How my pets help to ease my anxiety disorder in a way my therapist can’t. Have a look…
I’ve suffered from a severe anxiety disorder for over two years now. It has debilitated me, kept me from succeeding in school, and even stopped me from pursuing my passions. I’ve tried everything to alleviate it―meditation, yoga, therapies. You name it, I’ve done it. Though medications are helpful, I needed something extra. I needed more support. I needed something… well, something cute and fluffy.
I’ve always lived with animals. My entire life there have been animals in my home. When I left for college, I went two months without a cute fuzzy creature to greet me when I came home. Two months was enough! I had my dad help me sneak my hamster from home into my dormitory, despite the rule that if it couldn’t live underwater for 48 hours, it wasn’t allowed. If it were any consolation, he did live in a fish tank.

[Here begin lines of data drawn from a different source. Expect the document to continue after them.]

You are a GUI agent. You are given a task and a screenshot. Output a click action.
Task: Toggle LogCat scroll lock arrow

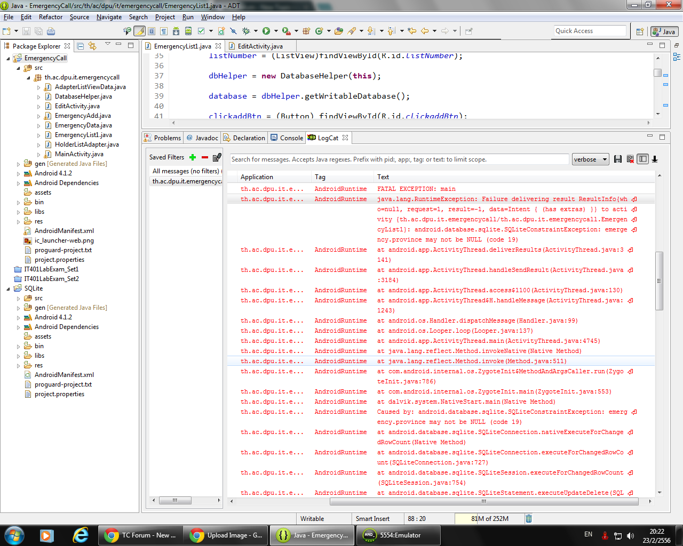pyautogui.click(x=655, y=159)
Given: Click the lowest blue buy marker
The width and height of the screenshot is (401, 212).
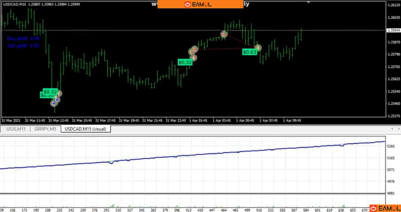Looking at the screenshot, I should click(54, 103).
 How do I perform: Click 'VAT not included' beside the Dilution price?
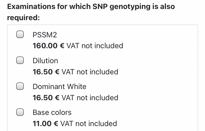click(90, 72)
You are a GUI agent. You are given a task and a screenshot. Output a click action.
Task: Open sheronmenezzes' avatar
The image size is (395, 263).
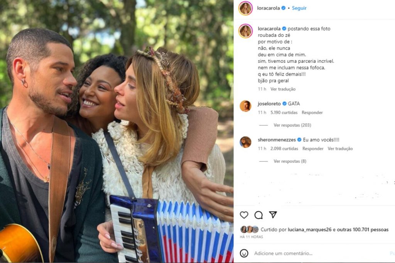click(245, 142)
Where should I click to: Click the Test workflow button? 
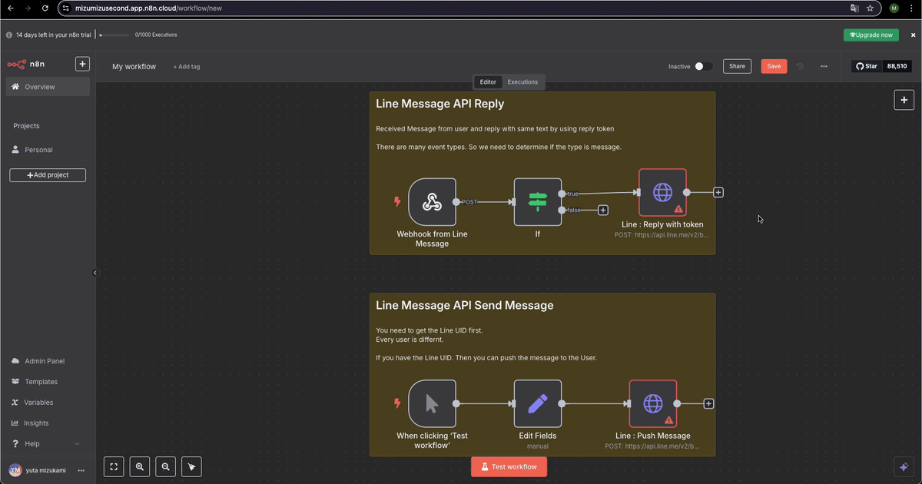(509, 466)
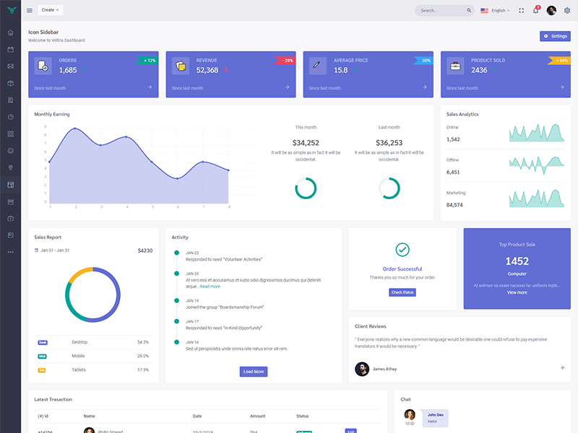Open the home icon in the sidebar
The image size is (578, 433).
(10, 32)
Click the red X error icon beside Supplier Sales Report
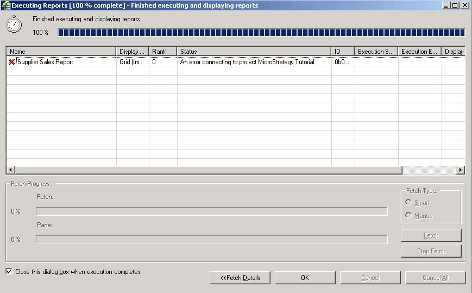This screenshot has height=293, width=472. (11, 62)
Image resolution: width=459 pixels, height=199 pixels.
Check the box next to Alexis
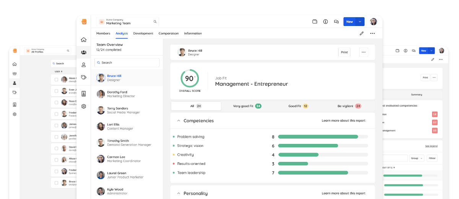pos(57,80)
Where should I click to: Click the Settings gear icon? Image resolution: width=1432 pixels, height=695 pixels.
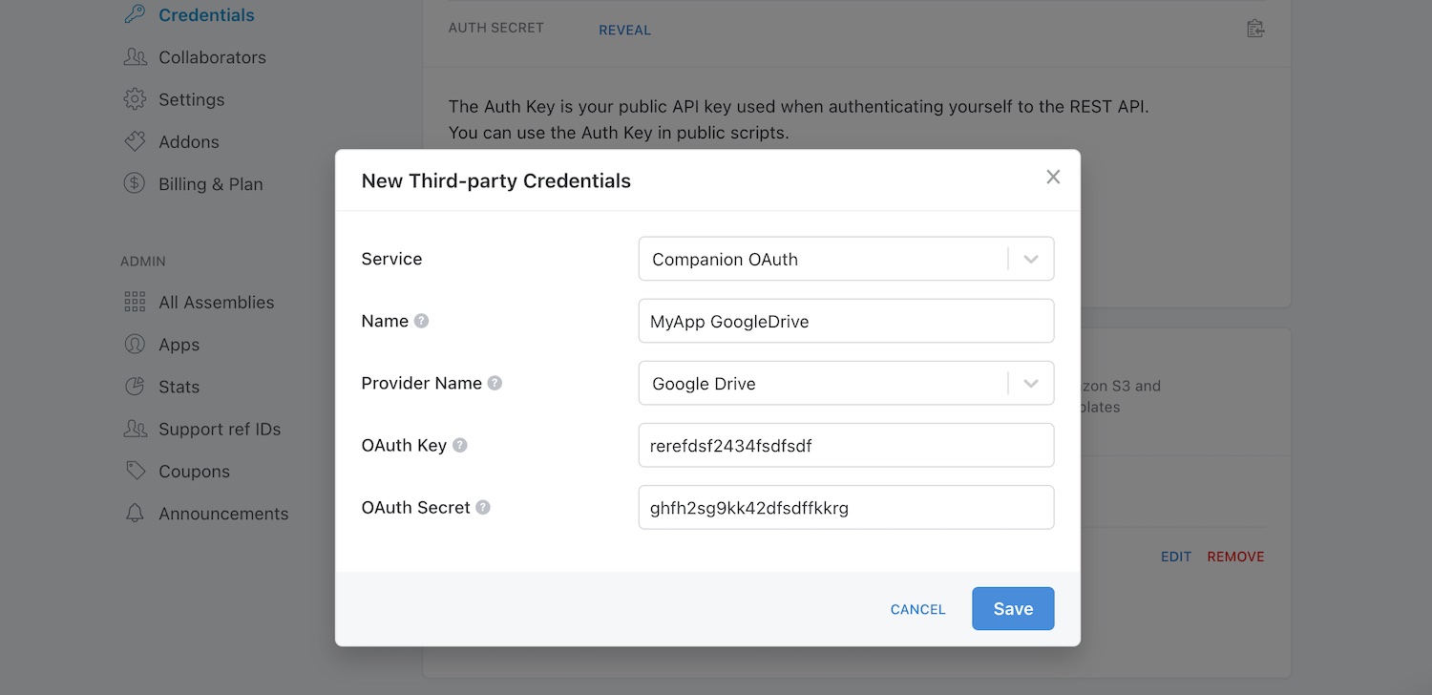(x=135, y=99)
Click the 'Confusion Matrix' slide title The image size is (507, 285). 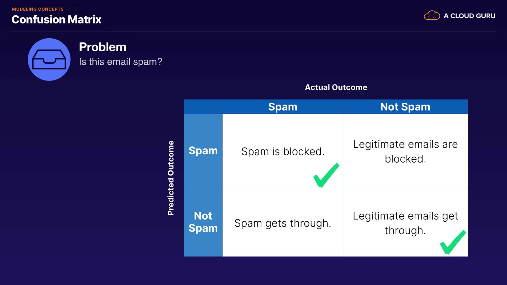point(57,20)
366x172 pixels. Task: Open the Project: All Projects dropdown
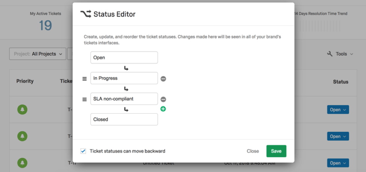click(38, 54)
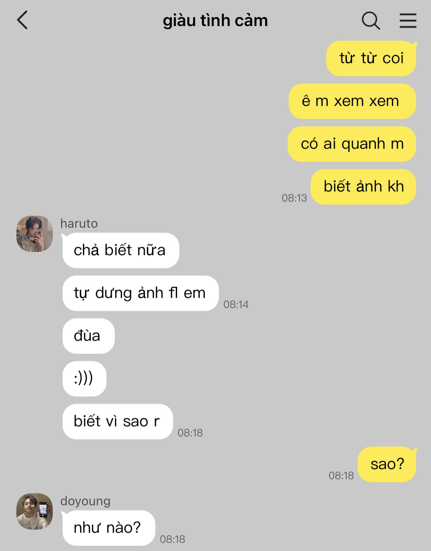The width and height of the screenshot is (431, 551).
Task: Tap the 08:13 timestamp
Action: (294, 198)
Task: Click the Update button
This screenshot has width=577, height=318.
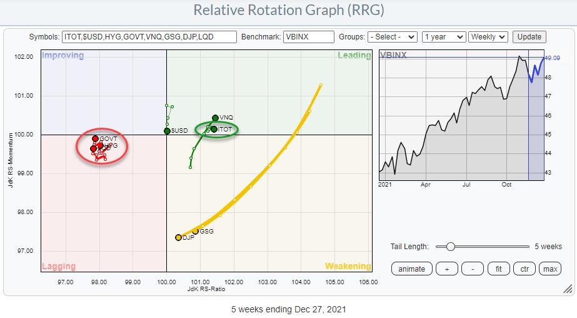Action: point(529,37)
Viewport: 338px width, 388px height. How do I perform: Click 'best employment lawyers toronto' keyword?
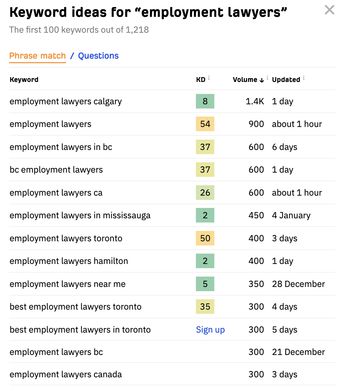tap(75, 307)
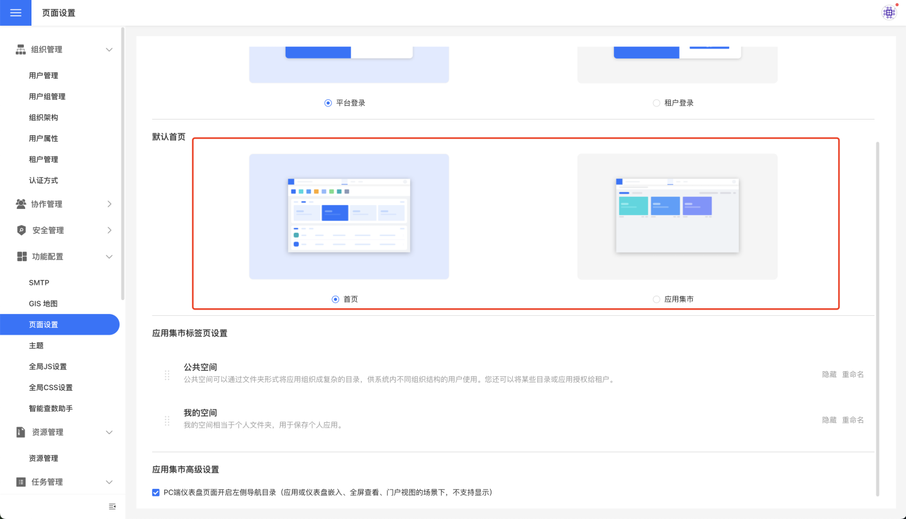Expand the 安全管理 chevron

pos(109,230)
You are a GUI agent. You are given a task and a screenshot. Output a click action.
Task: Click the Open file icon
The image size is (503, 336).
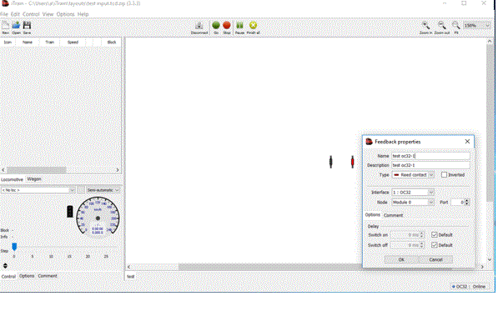click(16, 26)
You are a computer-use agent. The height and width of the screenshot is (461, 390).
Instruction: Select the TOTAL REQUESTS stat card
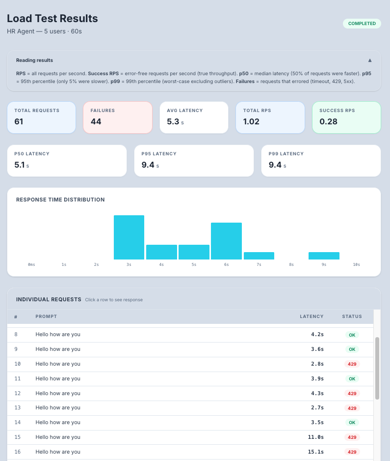pyautogui.click(x=41, y=117)
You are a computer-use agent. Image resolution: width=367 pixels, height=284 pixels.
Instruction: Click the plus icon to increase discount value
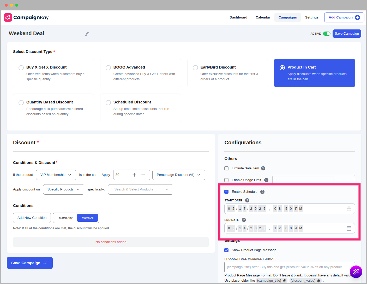tap(134, 175)
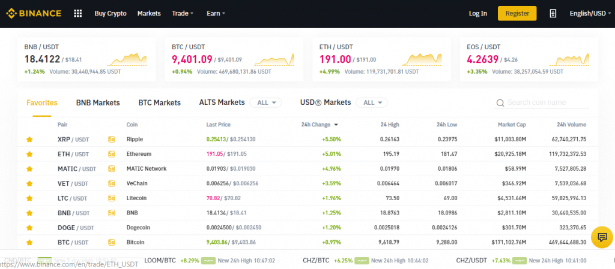Sort by the 24h Change column
The image size is (615, 269).
(x=320, y=125)
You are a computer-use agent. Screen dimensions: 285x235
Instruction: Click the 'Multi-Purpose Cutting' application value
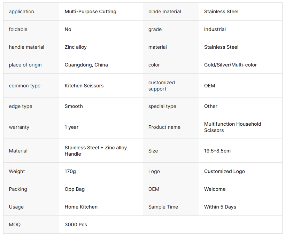(90, 11)
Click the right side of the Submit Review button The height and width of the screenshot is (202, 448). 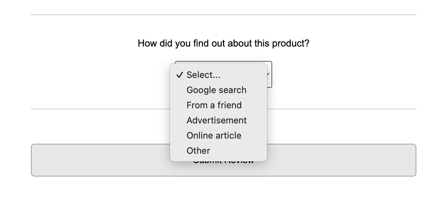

I discovered during the subsequent months that out of everything that I tried to quell my anxiety, petting my little hamster calmed me more than almost anything, and yet didn’t put me to sleep like my medications did. Ashley, the little hamster boy I rescued from a pet shop where he’d been injured by other hamsters, seemed to have the power to calm my nerves better than any therapist I’d been to.
Though Ashley has been a great companion, a little hamster can only give so much love. After moving out of the dorms that summer after my freshman year, I adopted a chinchilla I named Zumi. She too gave me someone to talk to and keep me company through a very difficult summer living with demanding and disagreeable roommates.
What is it about these little creatures that can produce such an effect? For years, studies have shown that animals can lower blood pressure, help people with various disabilities, and keep the lonely company. Perhaps, it’s their capacity for love, their curiosity about the human world they’ve been domesticated into, or their adorable little nuances. I’m not sure and I don’t believe that science has an answer yet, either.
Despite that, I am a huge advocate of animal therapy, for not only the mentally ill, but for just about anybody. Just like you need not be ill to undergo massage therapy, you don’t need to be sick to experience the benefits of pet therapy, either. The joy a pet can bring to your life, whether it’s tiny like Ashley the hamster or as big as a horse, can be a good therapy to keep us healthy and happy whether something is ailing us or not.
What I’d implore you to do, if it’s in your capacity, is to consider bringing an animal into your life. Yes, it’s a big commitment and it takes time, dedication, and a little research into how to properly care for that animal, but the rewards are endless. I have now adopted two more chinchillas, a rabbit, and a cat, all of whom I love dearly and never for a second do I regret the decision. If you are ill or disabled and worry about caring for a pet, talk to someone at your local animal shelter to find a pet that’s right for you. Even something as small as a goldfish can bring a bit of joy into your life you would not have had otherwise.
Humane societies and animal shelters are filled with homeless pets waiting for humans to open up their hearts and homes to them. Go to Petfinder and find yourself a companion. If anything, it’s therapeutic.